Located about an hour northeast of Washington, D.C., Maryland’s most-populous city offers much more than what visitors might expect from watching The Wire or John Waters’ offbeat oeuvre. The historic seaport is also home to Fort McHenry, the inspiration behind Francis Scott Key’s “The Star-Spangled Banner,” and a sprawling wax museum dedicated to Black history. More than 50 years after Waters shot iconic early films including Pink Flamingos in or near his beloved hometown, fans of all things freaky will find there is still plenty of weird left to experience in Charm City, hon. 

Don’t miss: See the work of self-taught “outsider” artists at The American Visionary Art Museum, eat a Faidley’s crab cake at Lexington Market (the oldest market in the U.S.), and pay your respects at the final resting place of Edgar Allan Poe, who died here in 1849 wearing someone else’s clothes. 

Stay: Overnight in style at the historic Wilson House Bed & Breakfast, or camp at the Hollofield Area Campground located within Patapsco Valley State Park.

Charge: There are plenty of places to charge your EV in D.C., Baltimore, and along the way, including hotels, parking garages, and grocery store chains Safeway and Giant.

Related At the National Great Blacks in Wax Museum, knowledge is power


2. Ocean City, Maryland

Total mileage: 290 miles

Ocean City, Maryland, has been a summer resort destination since at least the late 1860s.

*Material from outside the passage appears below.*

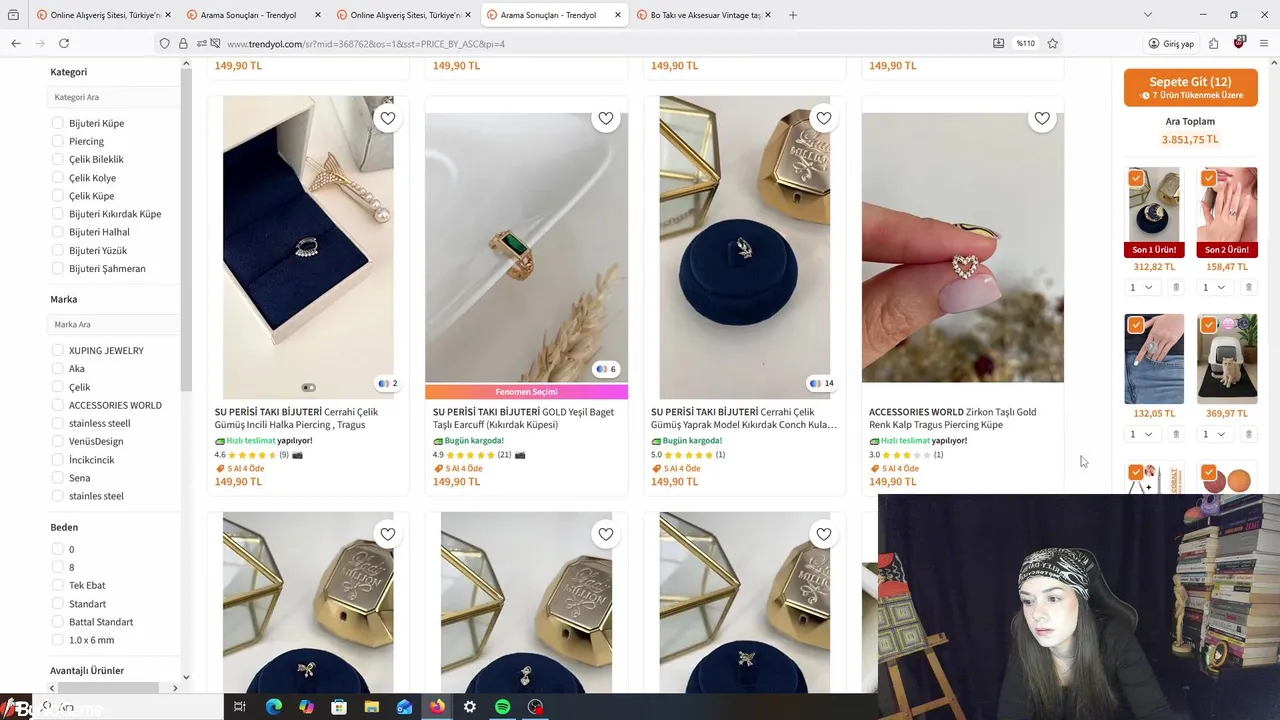The width and height of the screenshot is (1280, 720).
Task: Open the browser tab list chevron
Action: coord(1147,15)
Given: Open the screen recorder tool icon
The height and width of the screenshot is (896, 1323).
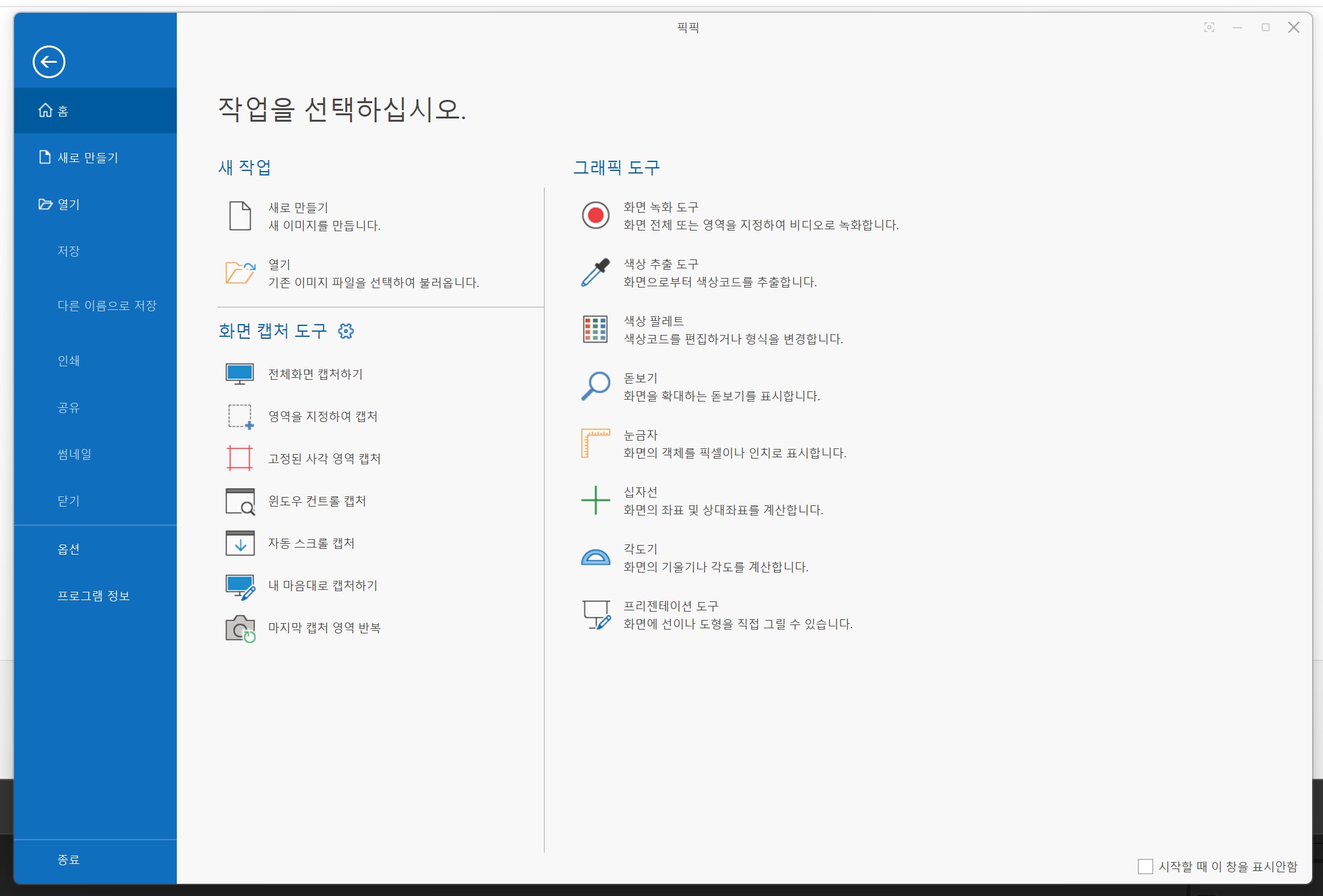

A hundred years later, the Chesapeake Bay bridge and tunnel made the beach town, located 3 hours south of the Jersey Shore, more accessible to visitors from Baltimore and Washington, D.C. Routinely included in top-10 lists, Ocean City’s 3-mile wooden boardwalk is home to several souvenir and t-shirt shops, and studded with snack staples, including Thrasher’s French Fries, Dolle’s Candyland, and Fisher’s Popcorn (a local favorite is seasoned with Old Bay).

Don’t miss: Baltimore Avenue is home to dozens of mid-century motels featuring towering neon signs and time-capsule accommodations. A funnel cake and lemonade from Love’s totally counts as a meal when you’re on vacation, and you can get an arm workout by throwing wooden skee-balls at one of several classic arcades: Marty’s Playland and Trimper’s are at the southern tip of the boardwalk, and the Jolly Roger Amusement Park has two outposts, one on The Pier and the other on 30th Street. 

Stay: Overnight at the Flamingo Motel or camp alongside wild ponies at the Assateague State Park Campground.

Charge: There are several places to charge along Route 50 and along the boardwalk, including municipal parking lots and the convention center.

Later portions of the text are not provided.